### TASK
The response must contain each line of the material that holds "agent".
━━━━
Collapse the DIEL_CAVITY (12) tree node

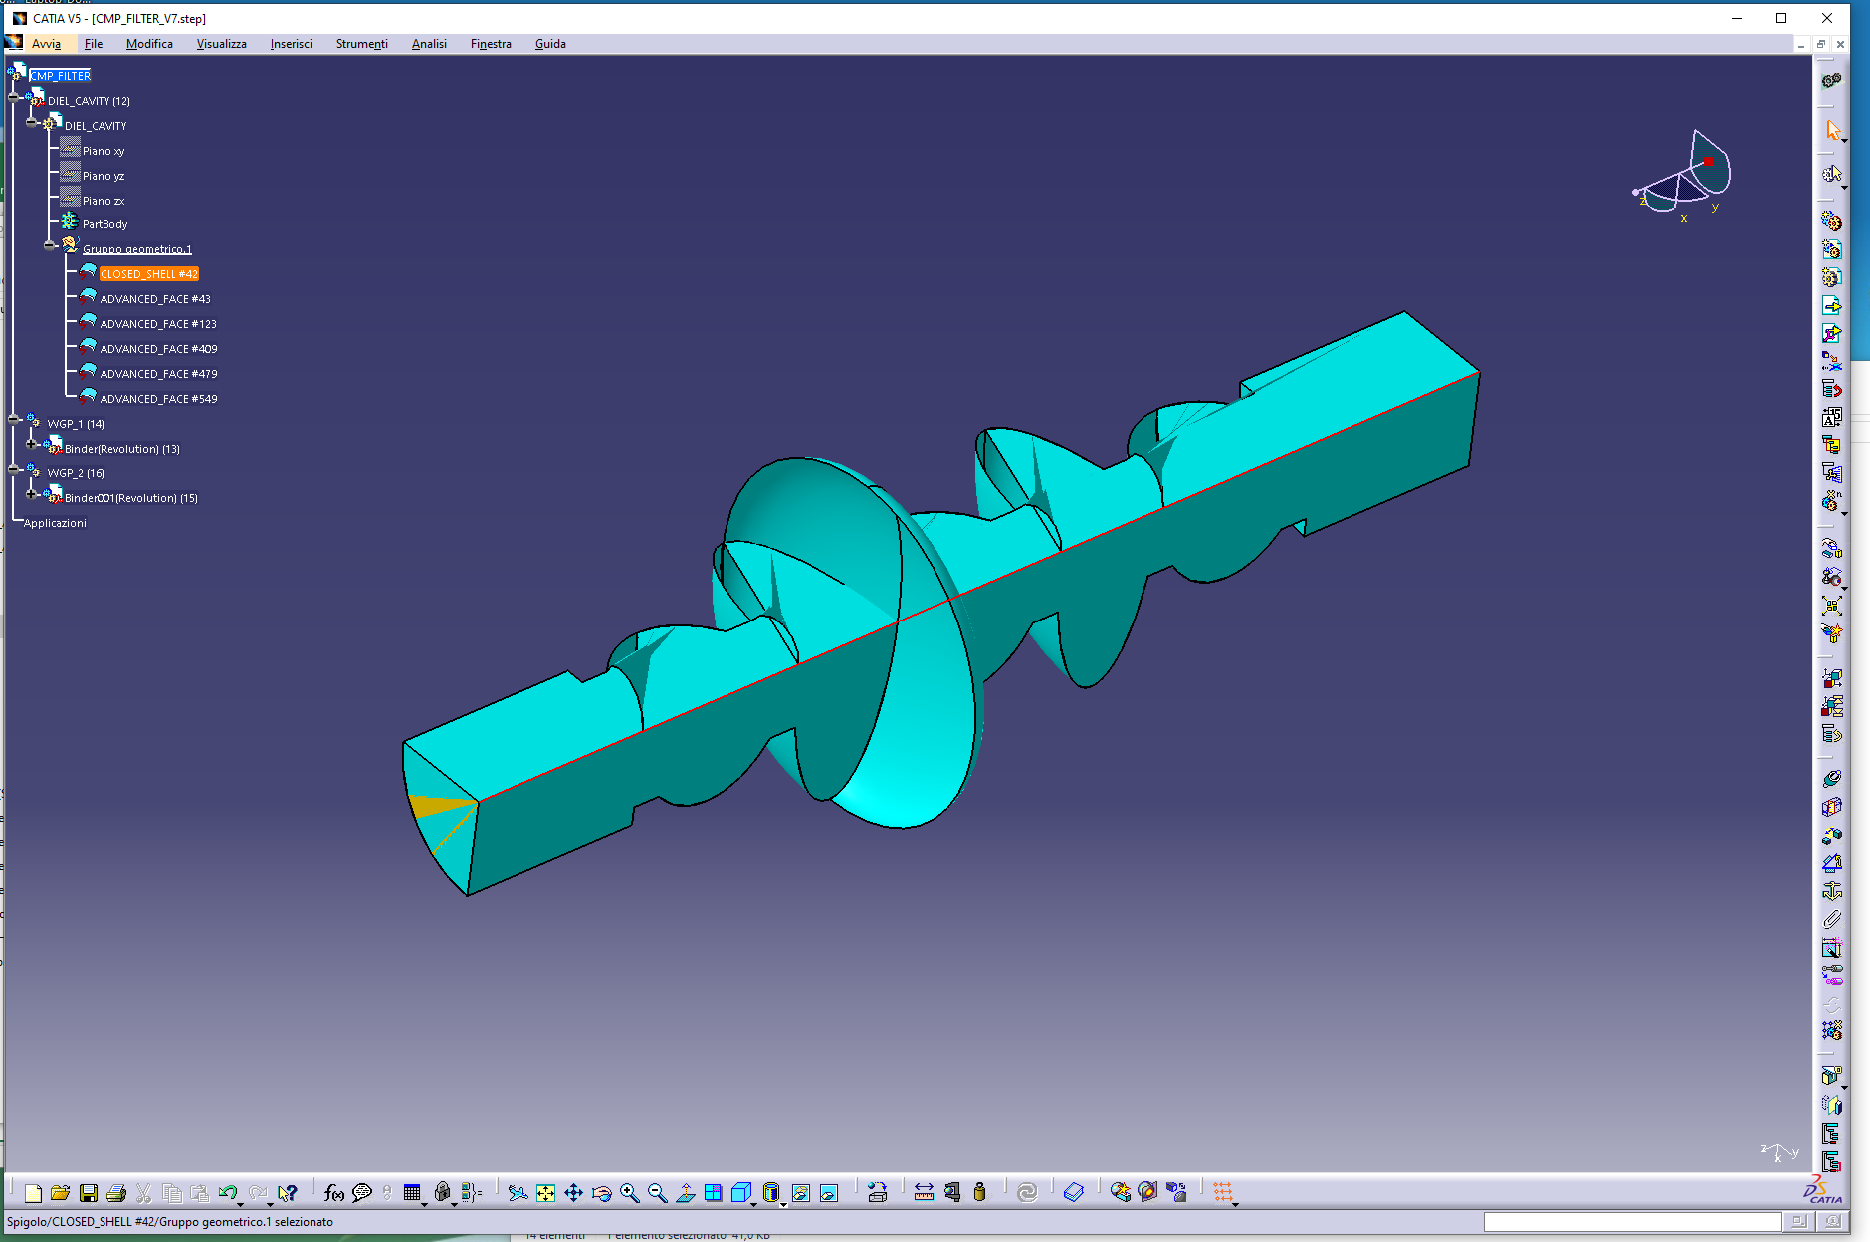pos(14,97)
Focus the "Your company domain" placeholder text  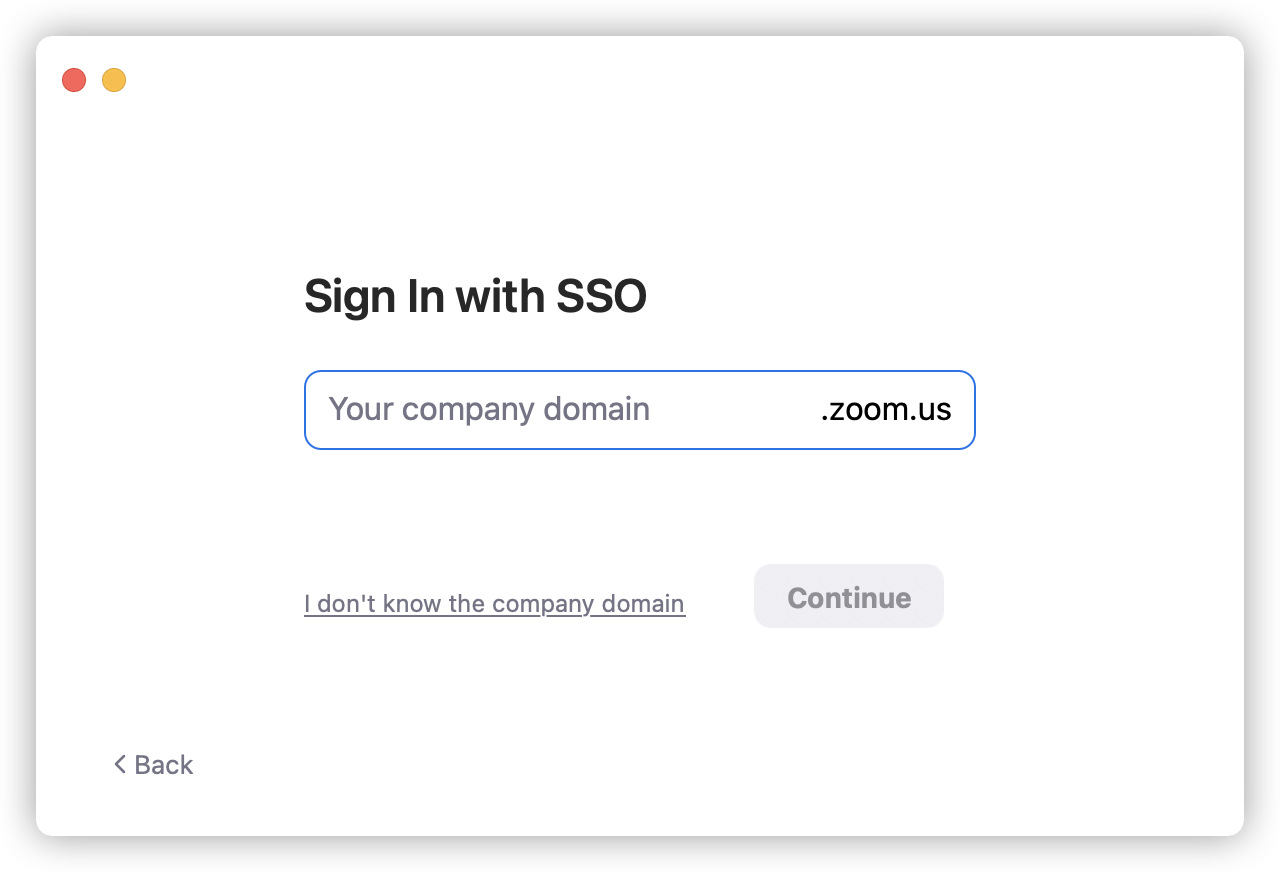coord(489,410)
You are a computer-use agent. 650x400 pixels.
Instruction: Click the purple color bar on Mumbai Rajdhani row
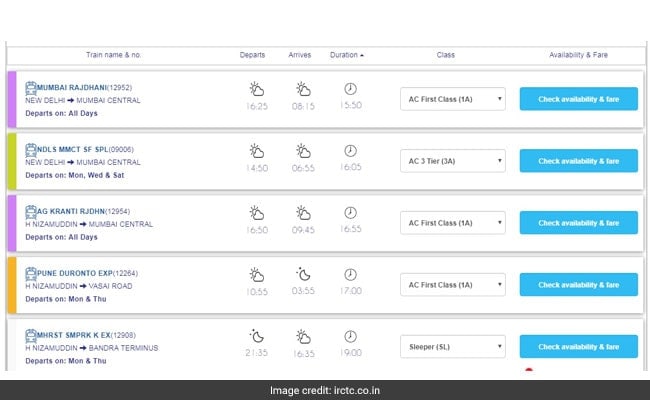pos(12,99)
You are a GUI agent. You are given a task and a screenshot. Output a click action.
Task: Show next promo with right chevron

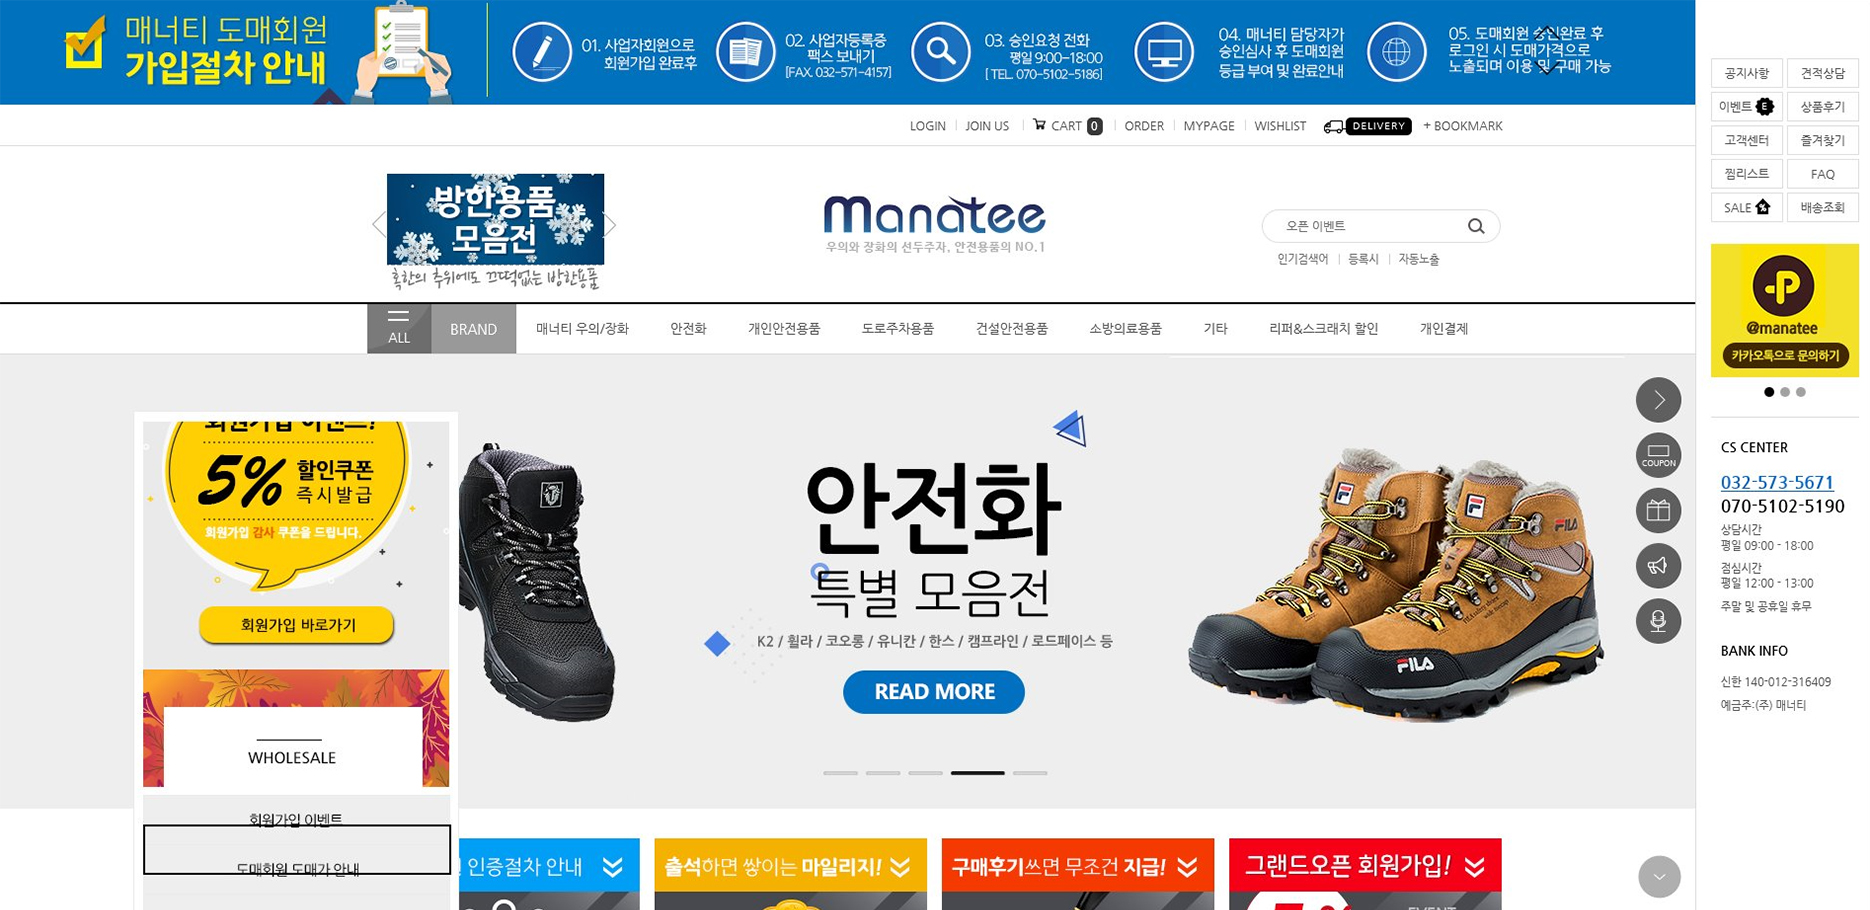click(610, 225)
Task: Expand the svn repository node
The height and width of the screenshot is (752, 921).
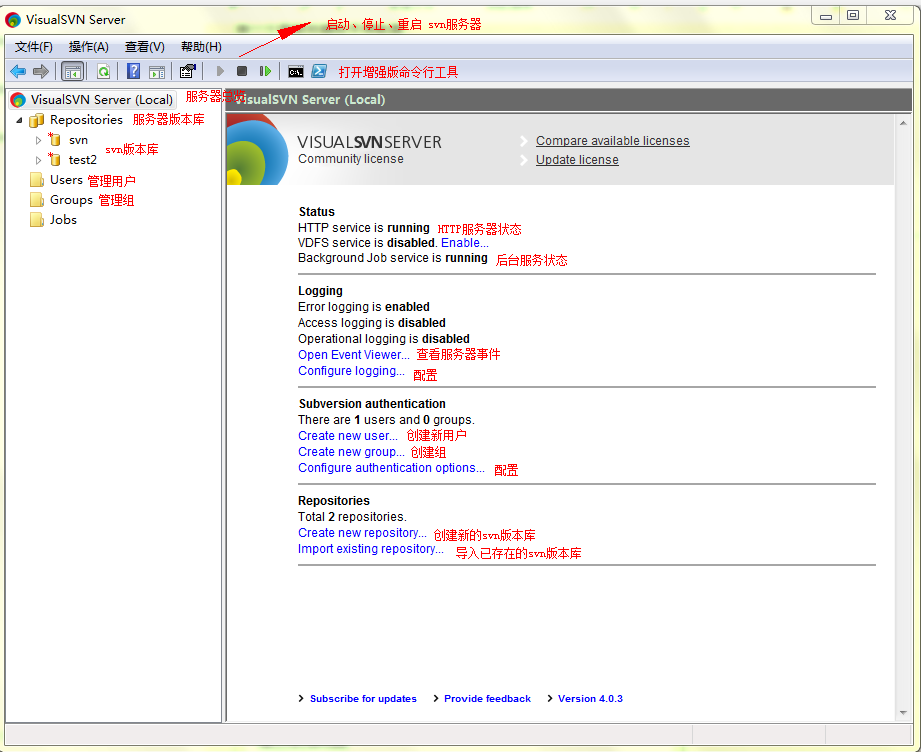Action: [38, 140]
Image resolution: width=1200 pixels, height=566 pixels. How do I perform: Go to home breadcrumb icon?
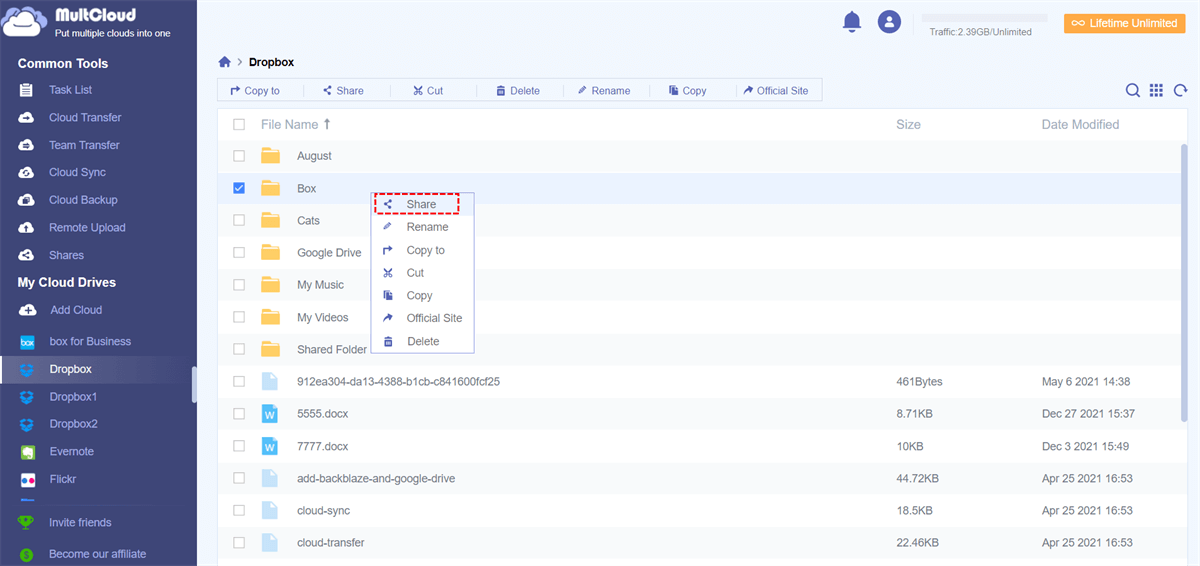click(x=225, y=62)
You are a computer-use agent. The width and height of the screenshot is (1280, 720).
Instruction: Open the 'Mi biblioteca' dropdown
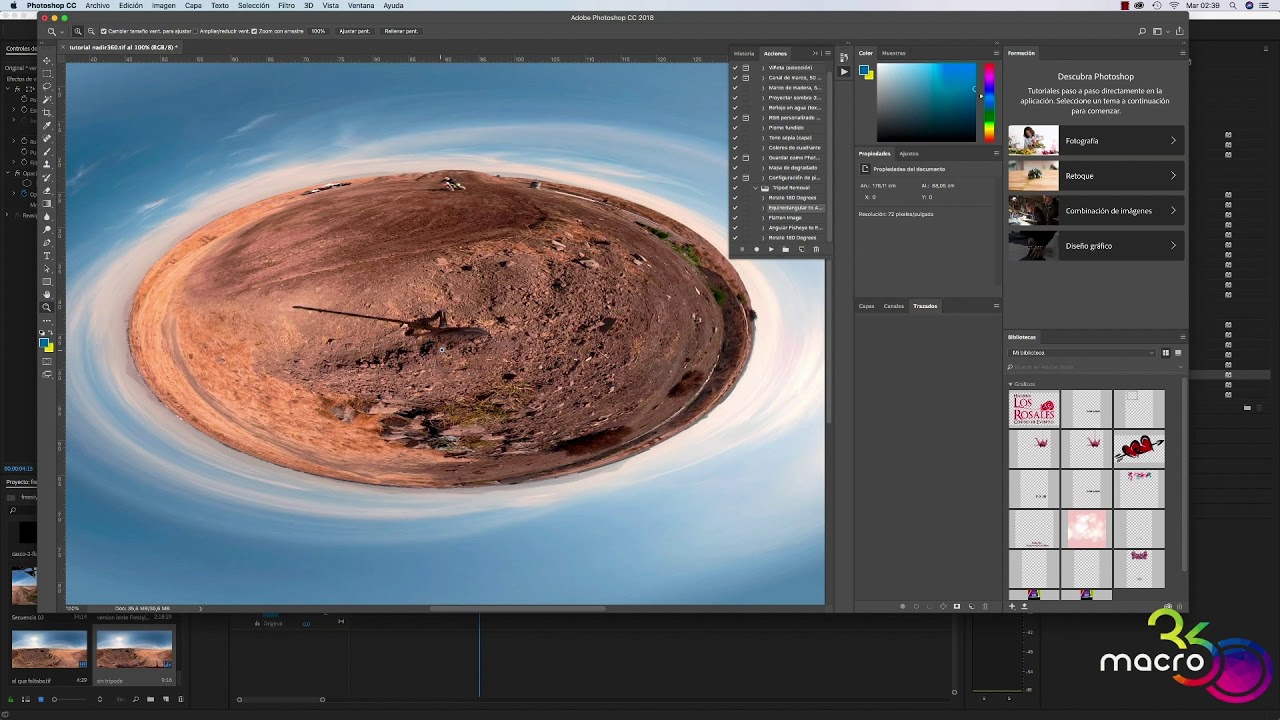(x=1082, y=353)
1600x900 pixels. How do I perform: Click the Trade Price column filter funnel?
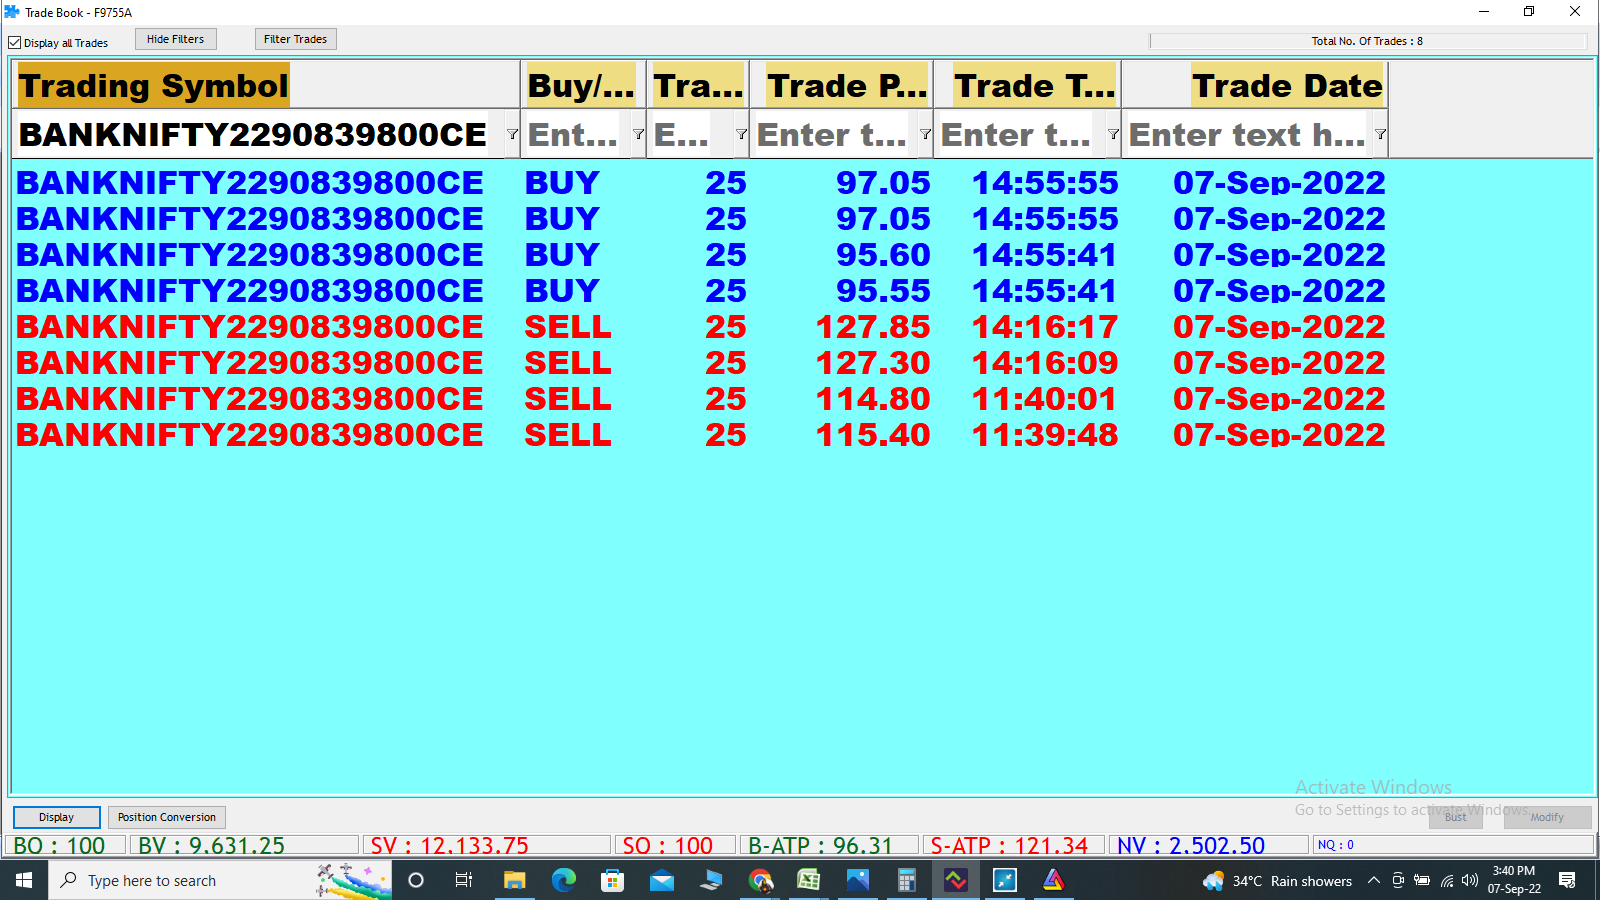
━━━━
### REPLY
You are a computer-use agent. 650x400 pixels.
You are a GUI agent. You are given a task and a screenshot. Output a click action.
You are a computer-use agent. The width and height of the screenshot is (1280, 720).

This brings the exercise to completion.